[<prev] [next>] [<thread-prev] [thread-next>] [day] [month] [year] [list]
Message-ID: <20240729170553.GE3625856@nvidia.com>
Date: Mon, 29 Jul 2024 14:05:53 -0300
From: Jason Gunthorpe <jgg@...dia.com>
To: Jonathan Cameron <Jonathan.Cameron@...wei.com>
Cc: Jonathan Corbet <corbet@....net>, Itay Avraham <itayavr@...dia.com>,
Jakub Kicinski <kuba@...nel.org>, Leon Romanovsky <leon@...nel.org>,
linux-doc@...r.kernel.org, linux-rdma@...r.kernel.org,
netdev@...r.kernel.org, Paolo Abeni <pabeni@...hat.com>,
Saeed Mahameed <saeedm@...dia.com>,
Tariq Toukan <tariqt@...dia.com>,
Andy Gospodarek <andrew.gospodarek@...adcom.com>,
Aron Silverton <aron.silverton@...cle.com>,
Dan Williams <dan.j.williams@...el.com>,
David Ahern <dsahern@...nel.org>,
Christoph Hellwig <hch@...radead.org>, Jiri Pirko <jiri@...dia.com>,
Leonid Bloch <lbloch@...dia.com>,
Leon Romanovsky <leonro@...dia.com>, linux-cxl@...r.kernel.org,
patches@...ts.linux.dev
Subject: Re: [PATCH v2 2/8] fwctl: Basic ioctl dispatch for the character
device
On Fri, Jul 26, 2024 at 04:01:57PM +0100, Jonathan Cameron wrote:
> > +struct fwctl_ioctl_op {
> > + unsigned int size;
> > + unsigned int min_size;
> > + unsigned int ioctl_num;
> > + int (*execute)(struct fwctl_ucmd *ucmd);
> > +};
> > +
> > +#define IOCTL_OP(_ioctl, _fn, _struct, _last) \
> > + [_IOC_NR(_ioctl) - FWCTL_CMD_BASE] = { \
>
> If this is always zero indexed, maybe just drop the - FWCTL_CMD_BASE here
> and elsewhere?

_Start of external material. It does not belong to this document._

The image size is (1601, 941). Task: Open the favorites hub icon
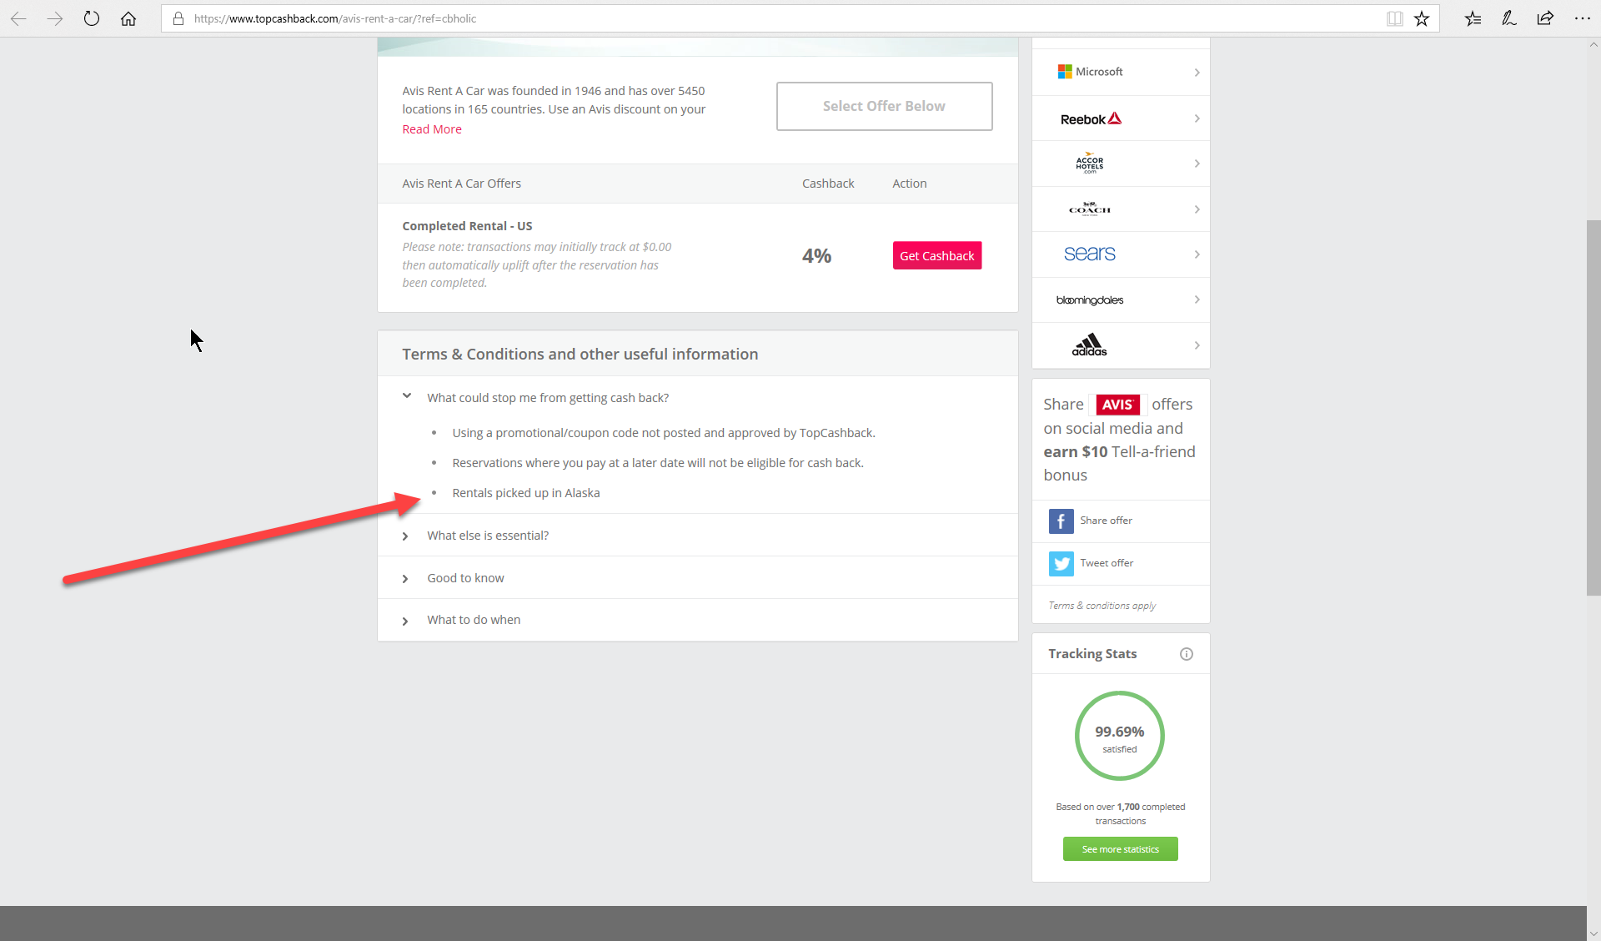[1473, 18]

Maybe through in a BUILD_BUG to confirm it is always 0.
I left it like this in case someone had different ideas for the number
space (iommufd uses a non 0 base also). I think either is fine, and I
slightly prefer keeping it rather than a static_assert.

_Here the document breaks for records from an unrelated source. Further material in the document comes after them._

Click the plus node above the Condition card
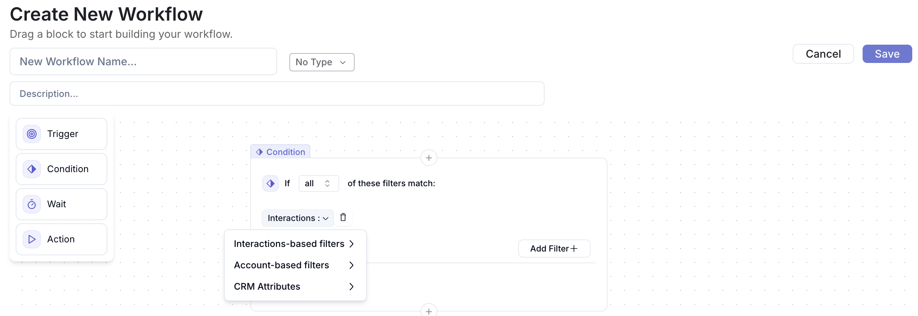The width and height of the screenshot is (918, 316). (x=429, y=158)
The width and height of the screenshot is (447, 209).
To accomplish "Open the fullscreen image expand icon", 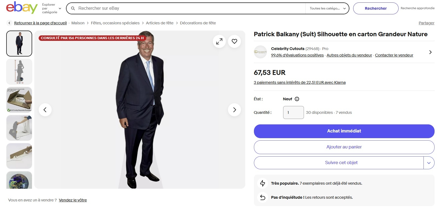I will click(219, 41).
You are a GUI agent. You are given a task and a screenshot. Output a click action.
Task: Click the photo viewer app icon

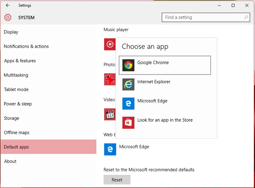coord(110,79)
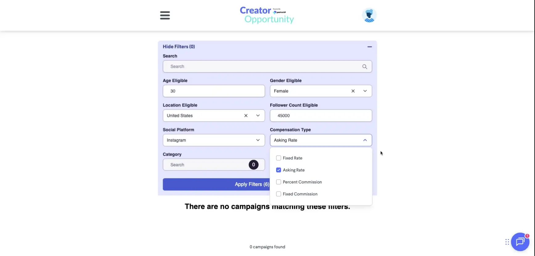Click the search magnifier icon
The image size is (535, 256).
(x=365, y=66)
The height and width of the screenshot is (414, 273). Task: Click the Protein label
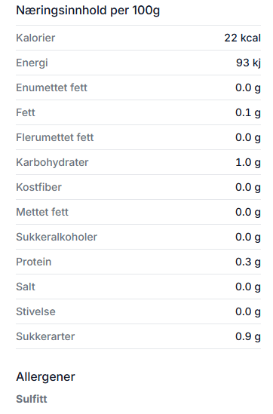pos(34,262)
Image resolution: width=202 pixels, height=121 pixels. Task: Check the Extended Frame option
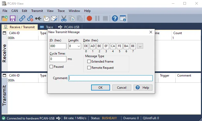pyautogui.click(x=89, y=62)
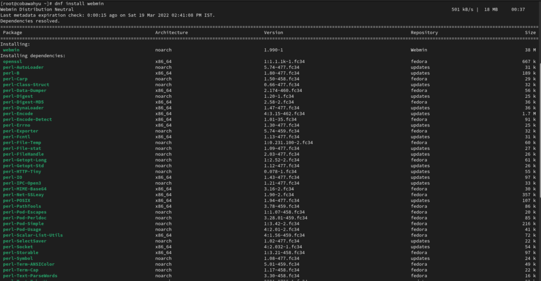Click the perl-Digest-MD5 package name

pos(23,102)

> > +static long fwctl_fops_ioctl(struct file *filp, unsigned int cmd,
> > + unsigned long arg)
> > +{
> > + struct fwctl_uctx *uctx = filp->private_data;
> > + const struct fwctl_ioctl_op *op;
> > + struct fwctl_ucmd ucmd = {};
> > + union ucmd_buffer buf;
> > + unsigned int nr;
> > + int ret;
> > +
> > + nr = _IOC_NR(cmd);
> > + if ((nr - FWCTL_CMD_BASE) >= ARRAY_SIZE(fwctl_ioctl_ops))
> > + return -ENOIOCTLCMD;
>
> I'd add a blank line here as two unconnected set and error check
> blocks.
Done
> > static int fwctl_fops_open(struct inode *inode, struct file *filp)
> > {
> > struct fwctl_device *fwctl =
> > container_of(inode->i_cdev, struct fwctl_device, cdev);
> > + int ret;
> > +
> > + guard(rwsem_read)(&fwctl->registration_lock);
> > + if (!fwctl->ops)
> > + return -ENODEV;
> > +
> > + struct fwctl_uctx *uctx __free(kfree) =
> > + kzalloc(fwctl->ops->uctx_size, GFP_KERNEL | GFP_KERNEL_ACCOUNT);
>
> GFP_KERNEL_ACCOUNT seems to include GFP_KERNEL already.

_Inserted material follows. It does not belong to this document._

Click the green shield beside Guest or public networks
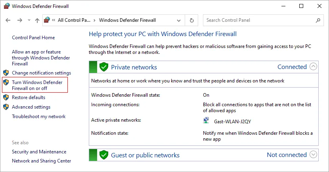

> Did I miss some racing change?
I'm sure I copy and pasted this carelessly from someplace else
> > + if (!uctx)
> > + return -ENOMEM;
> > +
> > + uctx->fwctl = fwctl;
> > + ret = fwctl->ops->open_uctx(uctx);
> > + if (ret)
> > + return ret;
> > +
> > + scoped_guard(mutex, &fwctl->uctx_list_lock) {
> > + list_add_tail(&uctx->uctx_list_entry, &fwctl->uctx_list);
> > + }
>
> I guess more may come later but do we need {}?
I guessed the extra {} would be style guide for this construct?
> > static int fwctl_fops_release(struct inode *inode, struct file *filp)
> > {
> > - struct fwctl_device *fwctl = filp->private_data;
> > + struct fwctl_uctx *uctx = filp->private_data;
> > + struct fwctl_device *fwctl = uctx->fwctl;
> >
> > + scoped_guard(rwsem_read, &fwctl->registration_lock) {
> > + if (fwctl->ops) {
>
> Maybe a comment on when this path happens to help the reader
> along. (when the file is closed and device is still alive).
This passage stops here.